== EXTRACTED TEXT
Am I a Novelist?

So…now I have completed the first draft of my third novel. Hmmm…yes…indeed.
I did this through ‘NaNoWriMo’ (National Novel Writing Month) where you are challenged to write fifty thousand words in one month (November). For the second year running I am a winner and have miraculously completed that many words and my novel has a start, a middle and an end (round of applause please!).
If you had asked me whether I was capable of such a thing a year and a half ago I probably would have laughed at you in the way that we often laugh off things that might challenge us. The kind of laughter born of disbelief and fear.
Of course there is still lots of work to do with editing my novel and rewriting. I now have two novels that require such extended work. Only the novel that I wrote for NaNoWriMo in 2011 is in any kind of finished state.
Despite the work ahead it should still be a gratifying feeling to accomplish such a creative feat, and I do feel proud of myself. In a way…
But then, being the miserable bugger that I can sometimes be, I wonder about what it all means. And, yet again, I find myself wondering why I am doing it? The writing I mean…
The first thing, and this is a hard thing to admit, is that it is a bit self-indulgent. If writers (or artists of any kind) are honest, they are often creating to entertain others, and thereby seeking to gain approval from others. We all want to be adored after all? Don’t we?
====
== DATA SECTION
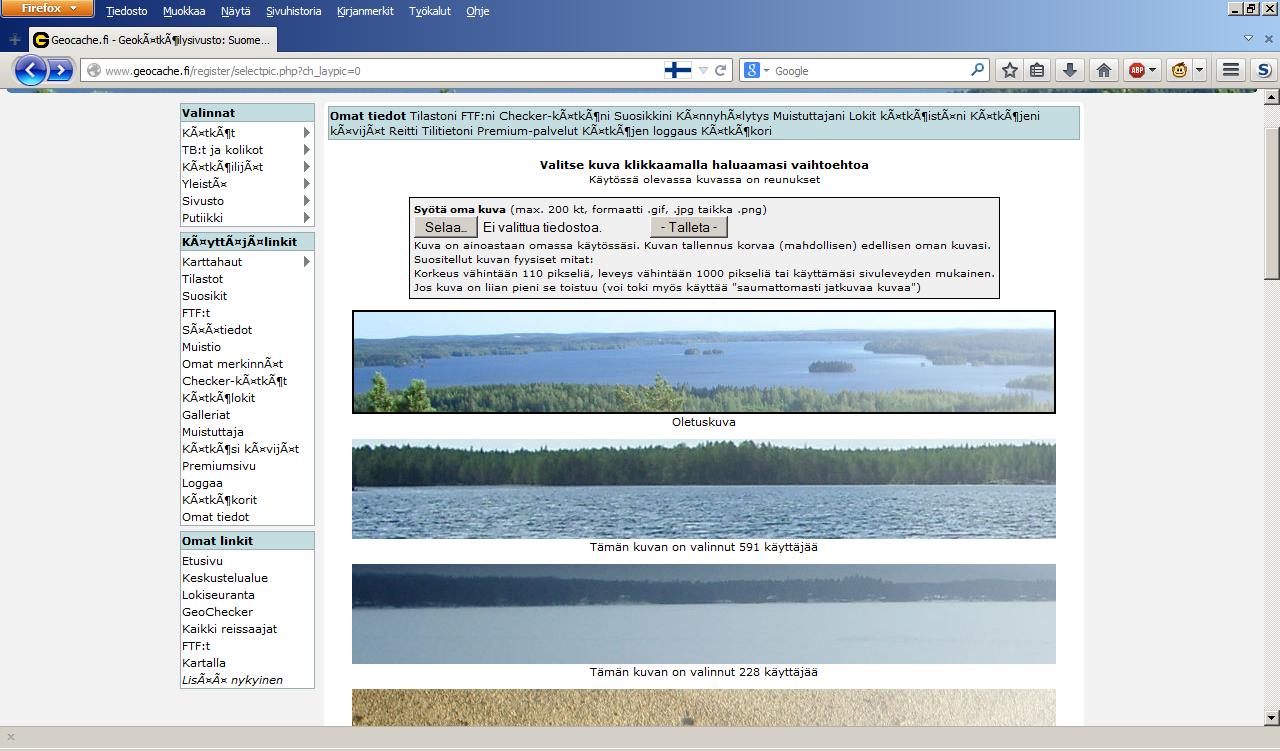Image resolution: width=1280 pixels, height=751 pixels.
Task: Bookmark this page with the star icon
Action: 1010,70

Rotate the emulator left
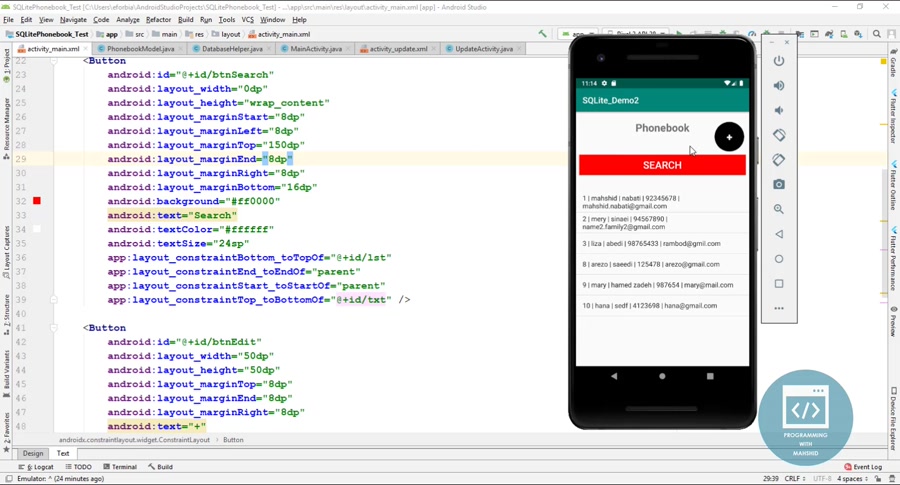(779, 135)
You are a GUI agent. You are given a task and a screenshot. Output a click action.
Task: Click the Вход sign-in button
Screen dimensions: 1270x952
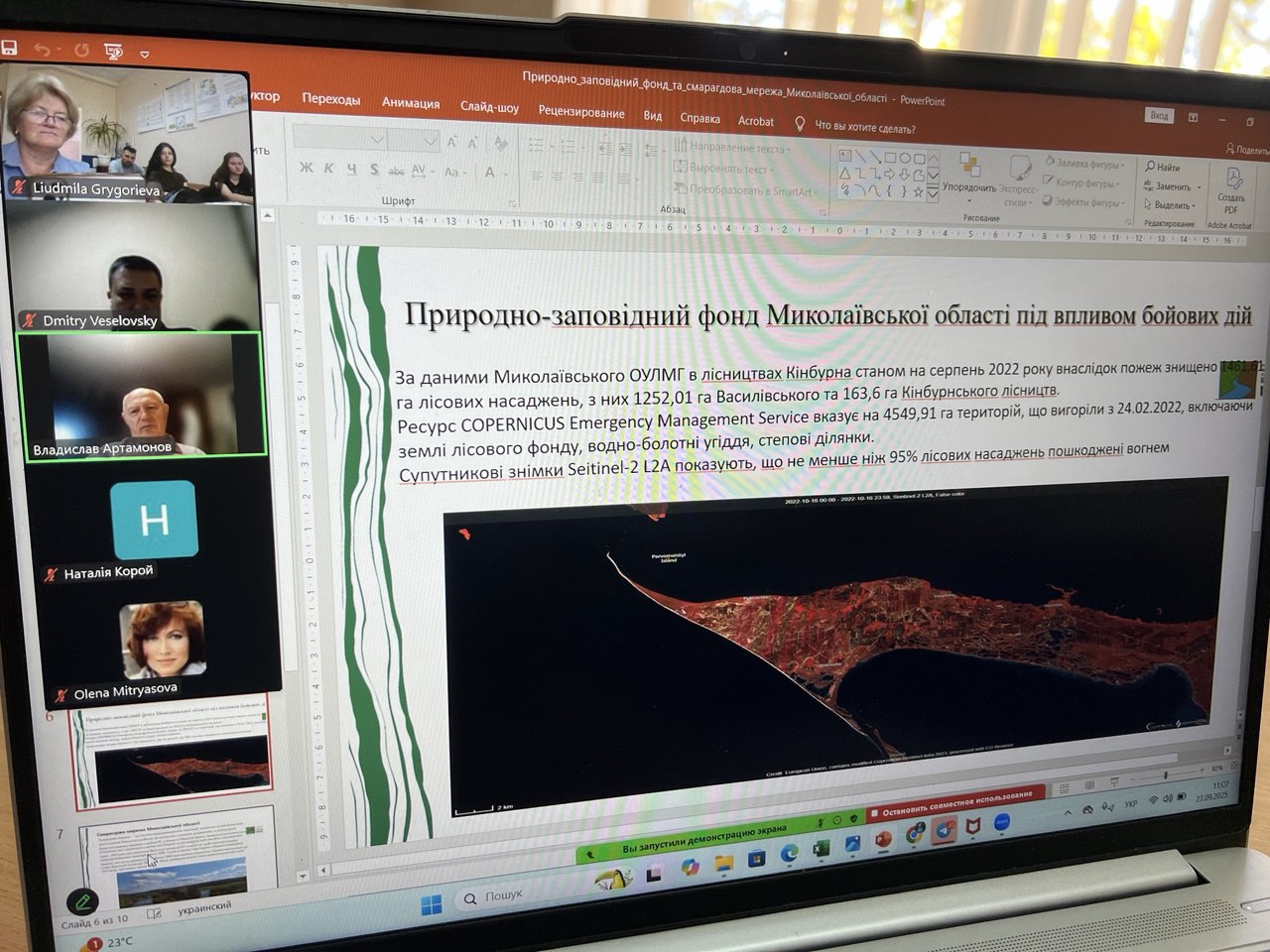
====
[SET TASKS]
(1) Translate this sentence from the blog post into Spanish: "Of course there is still lots of work to do with editing my novel and rewriting."
(2) Update the blog post text between "Of course there" and "all? Don’t we?", inclusive, replacing "gratifying" with "rewarding".
This material plays no part in the work on the blog post.

[THE ANSWERS]
(1) Por supuesto, todavía queda mucho trabajo por hacer con la edición de mi novela y la reescritura.

(2)
Of course there is still lots of work to do with editing my novel and rewriting. I now have two novels that require such extended work. Only the novel that I wrote for NaNoWriMo in 2011 is in any kind of finished state.
Despite the work ahead it should still be a rewarding feeling to accomplish such a creative feat, and I do feel proud of myself. In a way…
But then, being the miserable bugger that I can sometimes be, I wonder about what it all means. And, yet again, I find myself wondering why I am doing it? The writing I mean…
The first thing, and this is a hard thing to admit, is that it is a bit self-indulgent. If writers (or artists of any kind) are honest, they are often creating to entertain others, and thereby seeking to gain approval from others. We all want to be adored after all? Don’t we?